== Problem to work on ==
Please recast the part of the material that opens with the line containing "Task: Open the hamburger menu icon" and closes with the line containing "Viewport: 1544px width, 784px height." as a Markdown table with the columns Number and Entry, one row per line, leaving out blank lines.

== Records ==
+ + + +

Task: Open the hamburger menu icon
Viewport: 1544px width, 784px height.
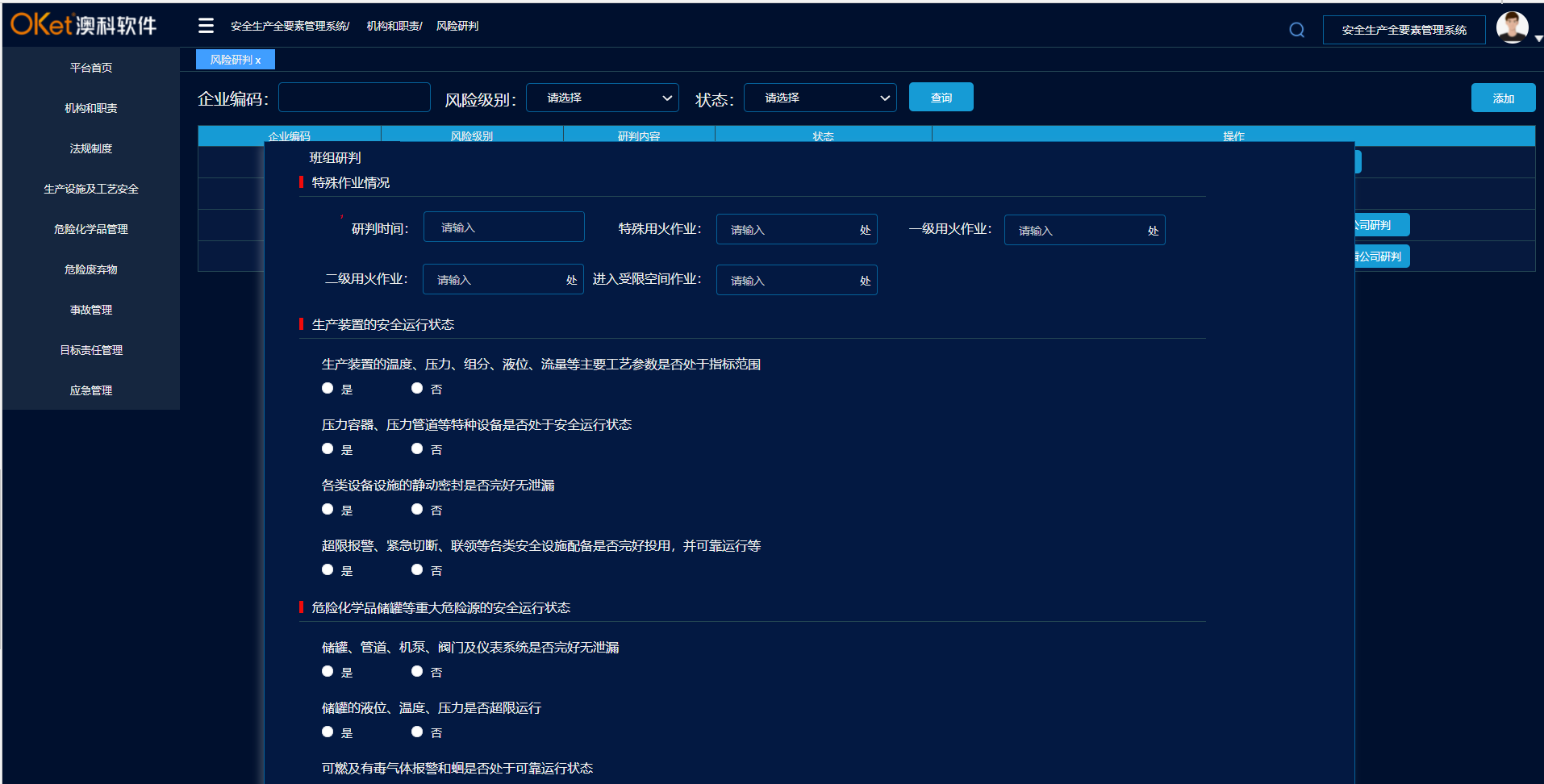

+ + + +

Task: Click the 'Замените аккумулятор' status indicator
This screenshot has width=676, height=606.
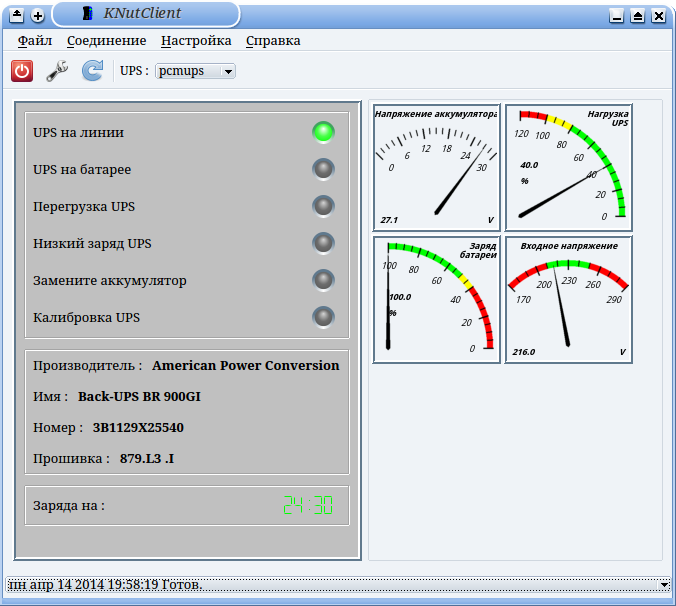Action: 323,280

+ + + +

== Result for this exercise ==
| Number | Entry |
|---|---|
| 1 | Task: Open the hamburger menu icon |
| 2 | Viewport: 1544px width, 784px height. |